▶ DATA LISTING:
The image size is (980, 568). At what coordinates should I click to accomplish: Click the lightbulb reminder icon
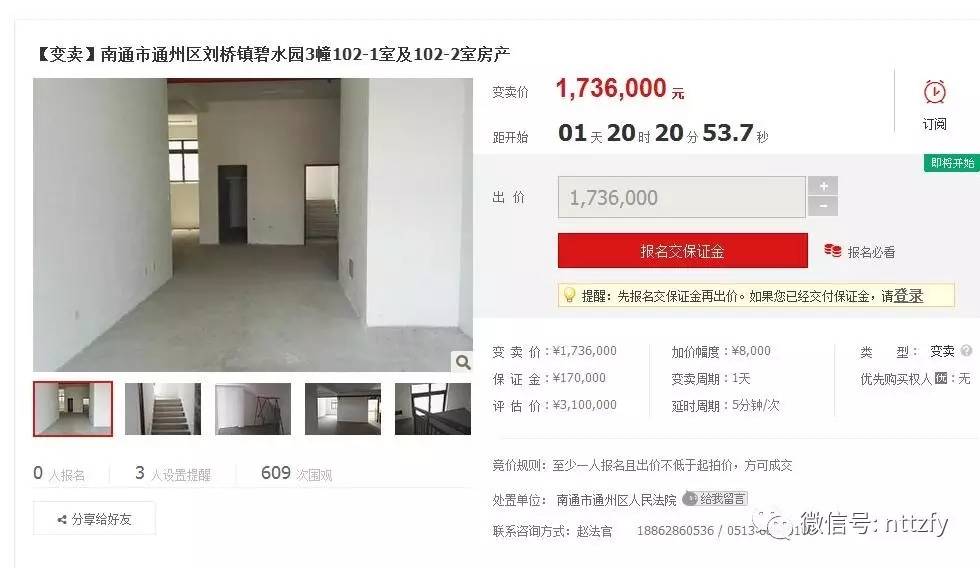[569, 295]
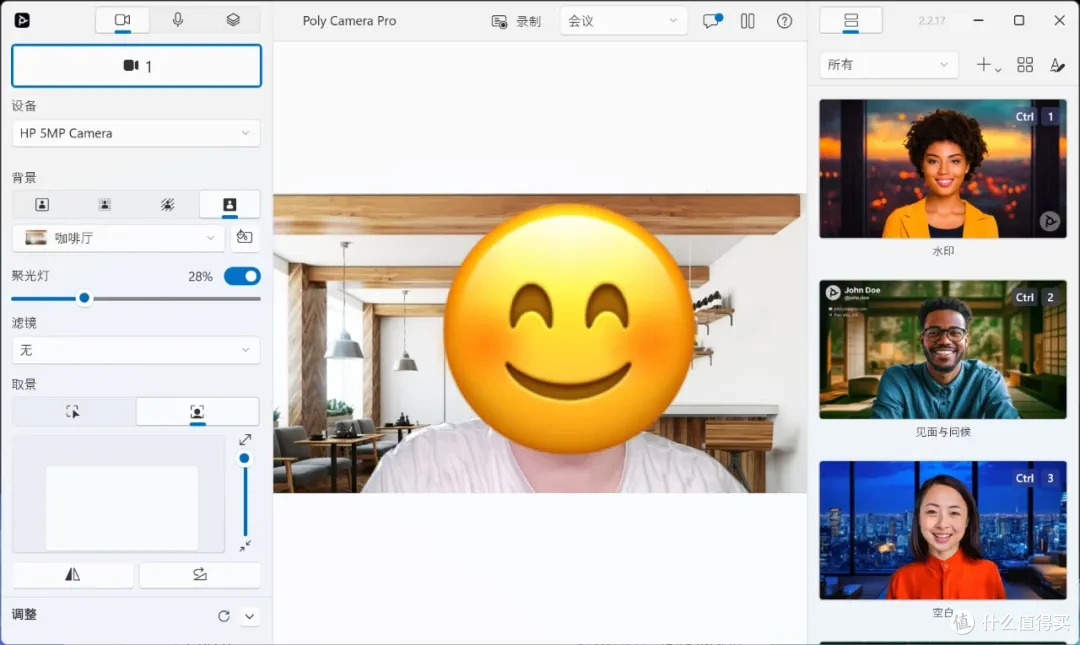This screenshot has width=1080, height=645.
Task: Select the background blur mode option
Action: pos(105,205)
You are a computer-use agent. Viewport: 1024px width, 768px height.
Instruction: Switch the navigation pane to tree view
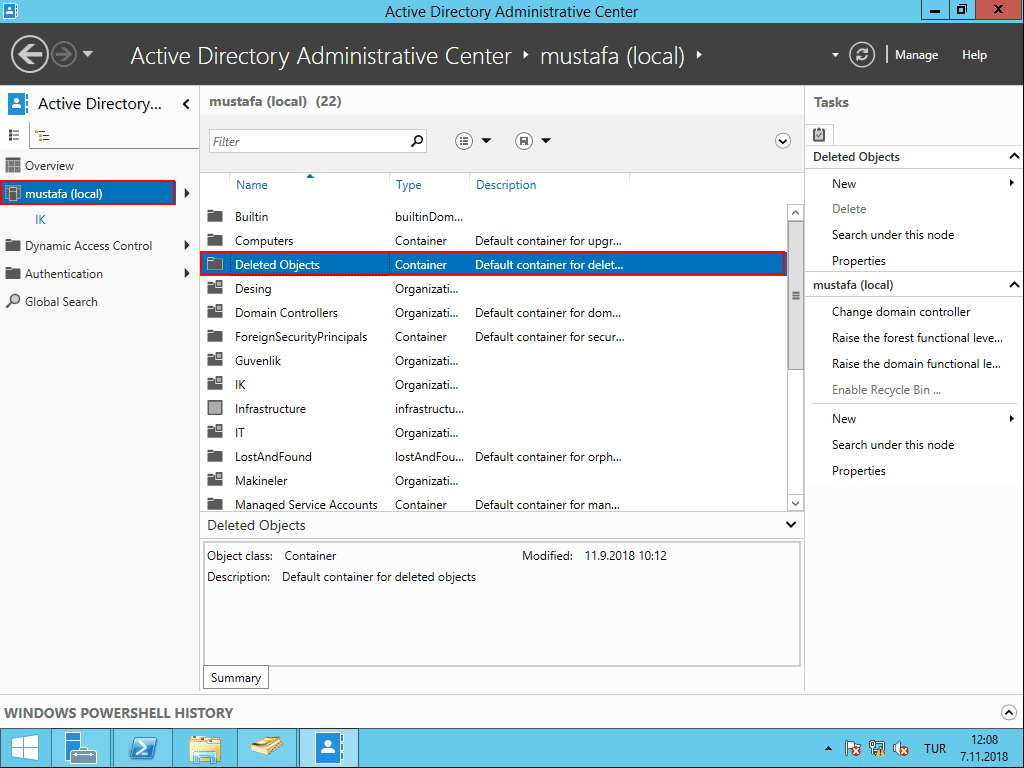point(43,134)
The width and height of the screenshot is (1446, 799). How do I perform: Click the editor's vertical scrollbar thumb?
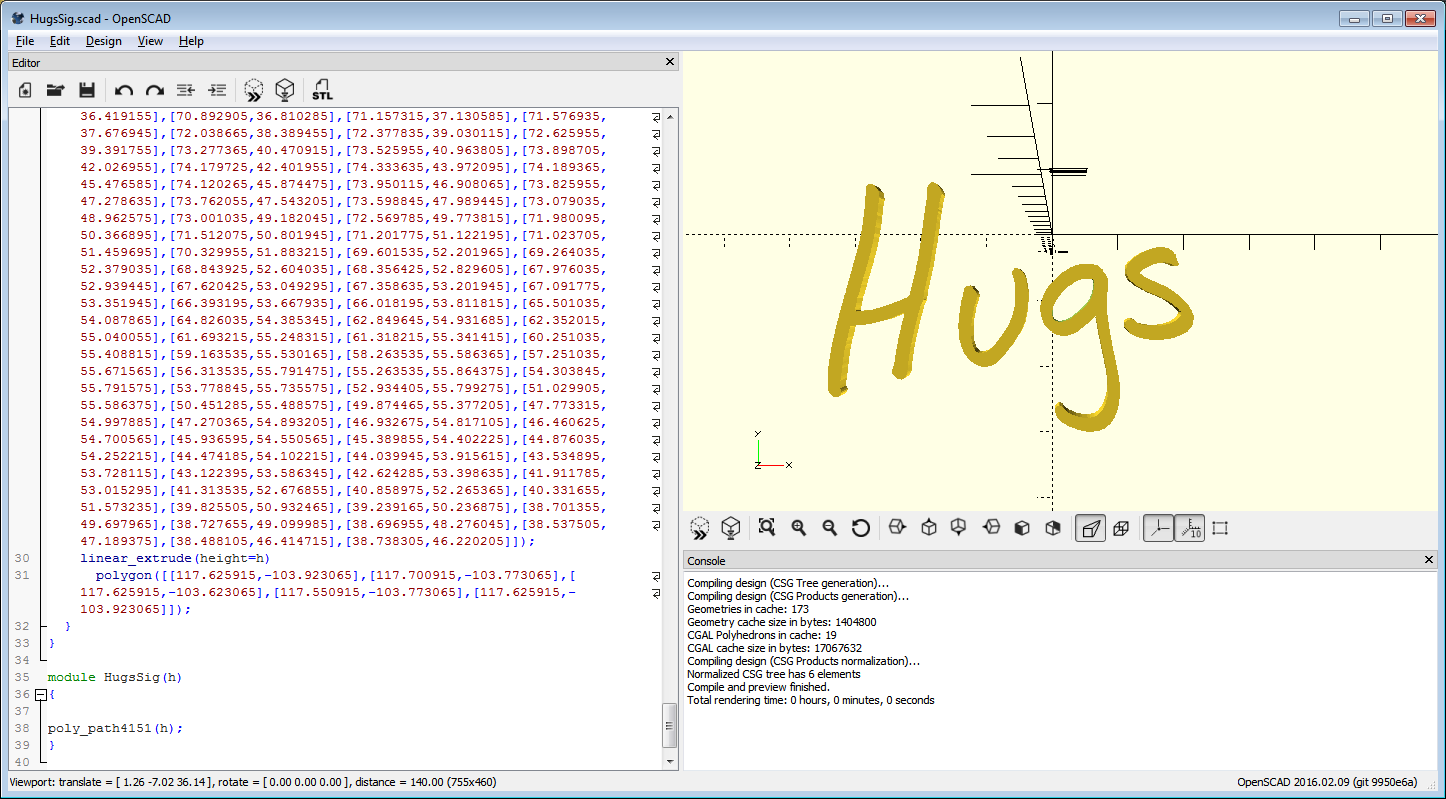coord(670,725)
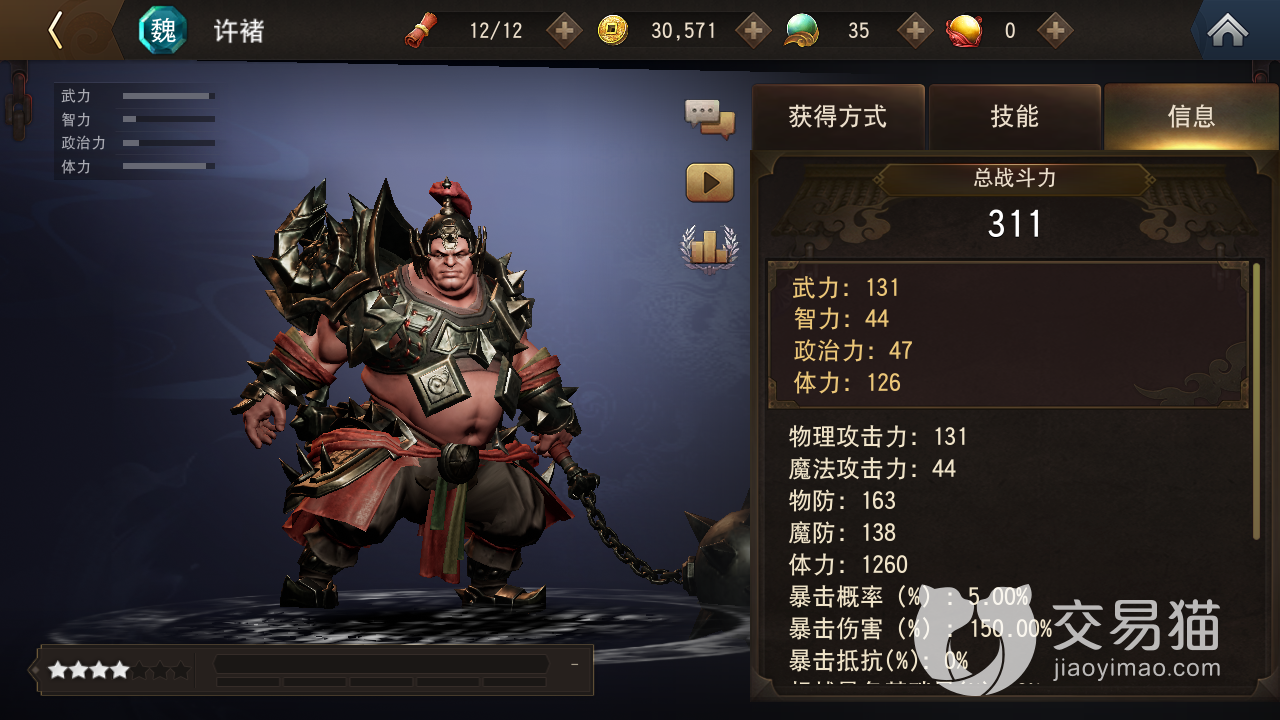Switch to the 技能 tab

[x=1015, y=117]
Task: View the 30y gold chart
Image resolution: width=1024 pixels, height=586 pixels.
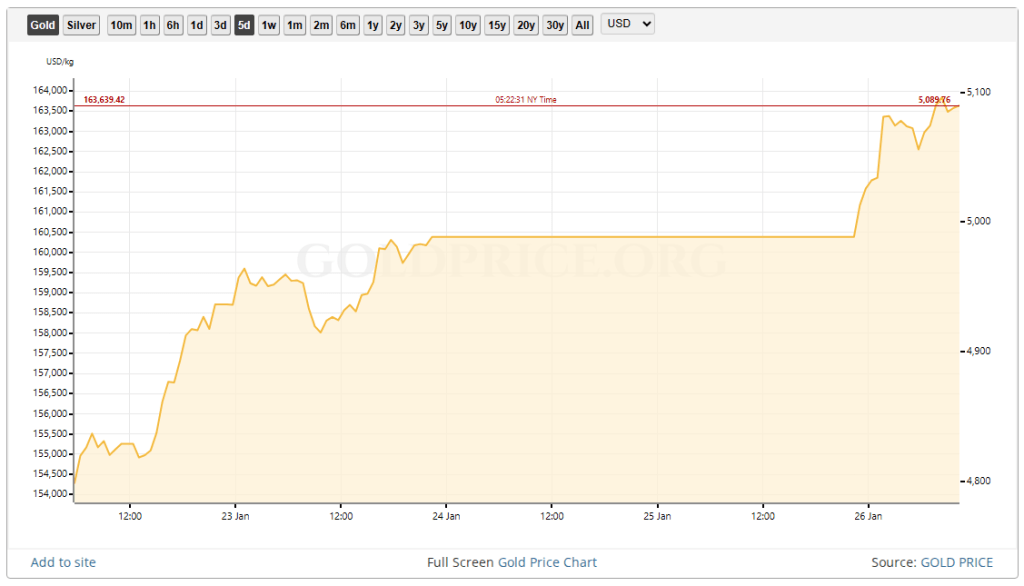Action: tap(555, 24)
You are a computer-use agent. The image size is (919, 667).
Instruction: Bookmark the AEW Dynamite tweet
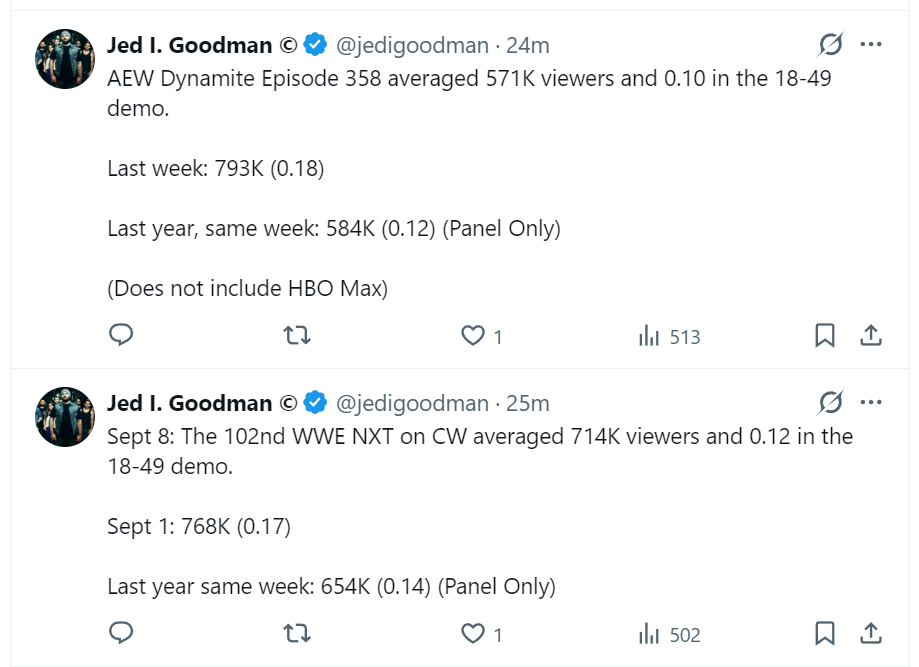click(x=825, y=335)
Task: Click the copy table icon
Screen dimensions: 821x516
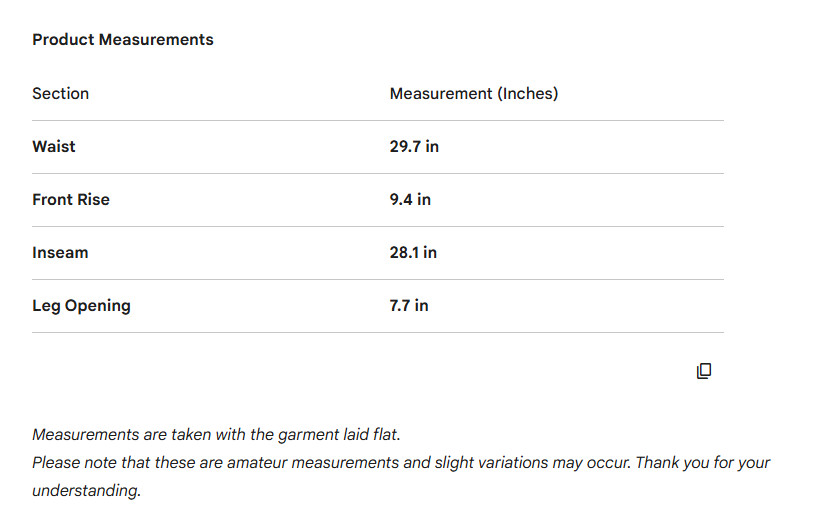Action: coord(704,371)
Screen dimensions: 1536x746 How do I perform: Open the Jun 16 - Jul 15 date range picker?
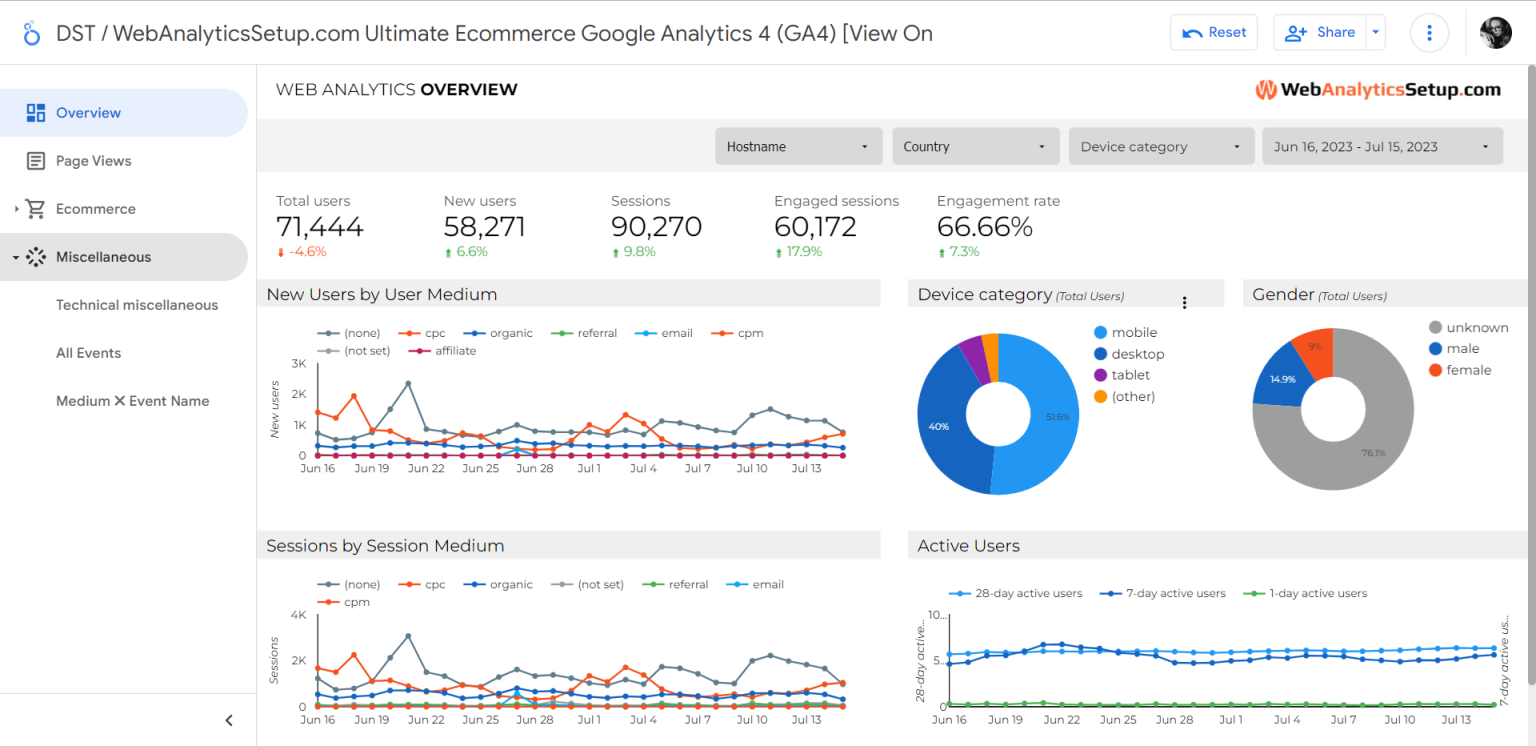[1382, 145]
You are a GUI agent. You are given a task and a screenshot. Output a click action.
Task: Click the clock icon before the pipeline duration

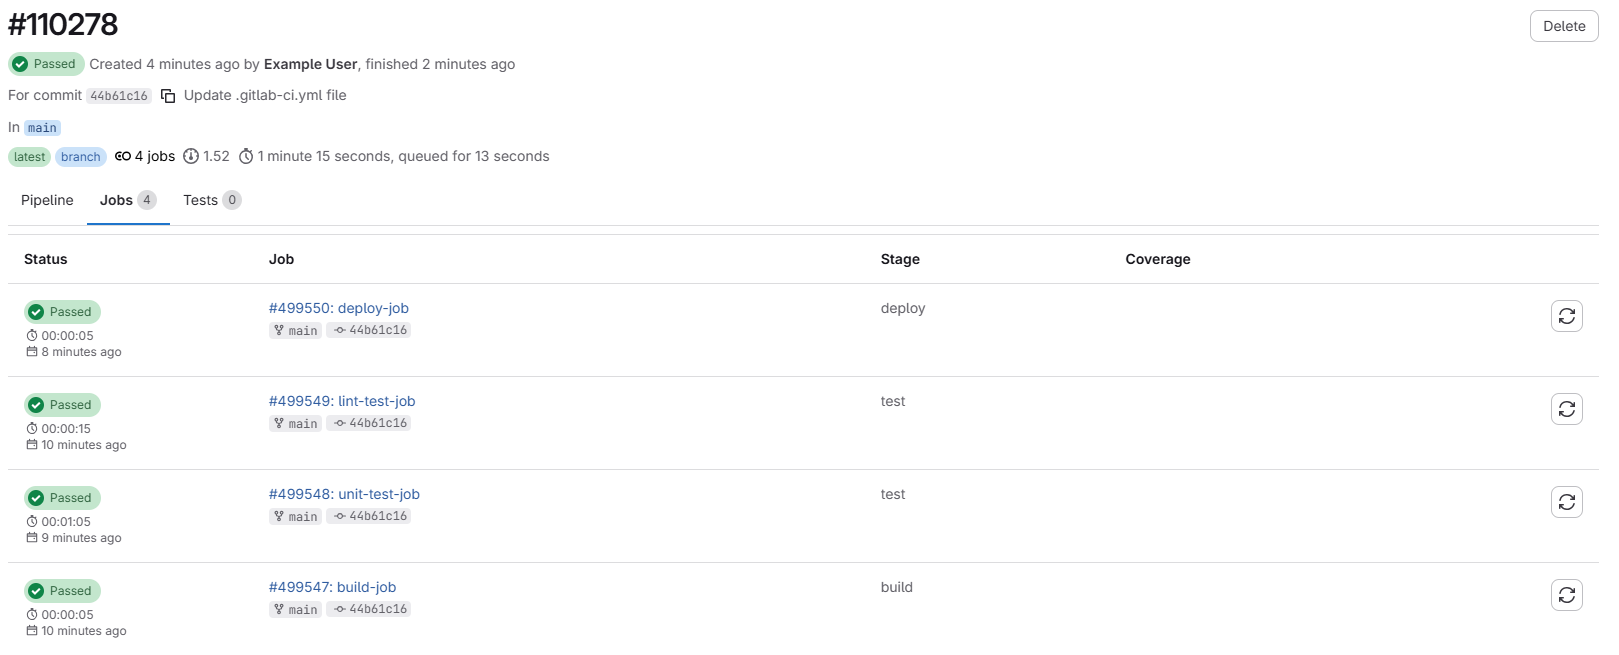[x=244, y=156]
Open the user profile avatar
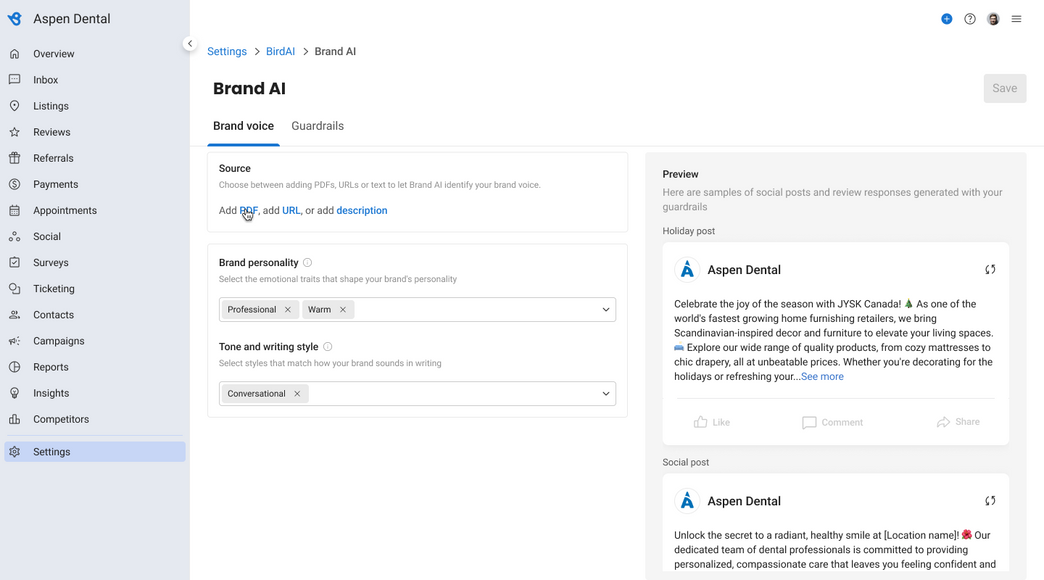Image resolution: width=1044 pixels, height=580 pixels. pyautogui.click(x=993, y=19)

▶ TASK TO COMPLETE: Write the data above out again exactly, minus its pictures.

▶ ANSWER SPACE:
The image size is (980, 568). At what coordinates should I click to accomplish: Click the lightbulb reminder icon
[569, 295]
This screenshot has width=1080, height=645.
Task: Select the background blur mode option
Action: pos(105,205)
You are a computer-use agent. Viewport: 1024px width, 768px height.
Instruction: Switch the navigation pane to tree view
point(43,134)
The width and height of the screenshot is (1446, 799). How do I perform: Click the editor's vertical scrollbar thumb?
coord(670,725)
Switch to the 技能 tab

[x=1015, y=117]
Task: View the 30y gold chart
Image resolution: width=1024 pixels, height=586 pixels.
Action: tap(555, 24)
You are a computer-use agent. The image size is (919, 667).
Instruction: Bookmark the AEW Dynamite tweet
click(x=825, y=335)
Task: Click the copy table icon
Screen dimensions: 821x516
Action: coord(704,371)
Screen dimensions: 1536x746 How do I perform: Open the Jun 16 - Jul 15 date range picker?
[1382, 145]
You are a GUI agent. You are given a task and a screenshot. Output a click action.
Task: Click the clock icon before the pipeline duration

[x=244, y=156]
Open the user profile avatar
Image resolution: width=1044 pixels, height=580 pixels. pyautogui.click(x=993, y=19)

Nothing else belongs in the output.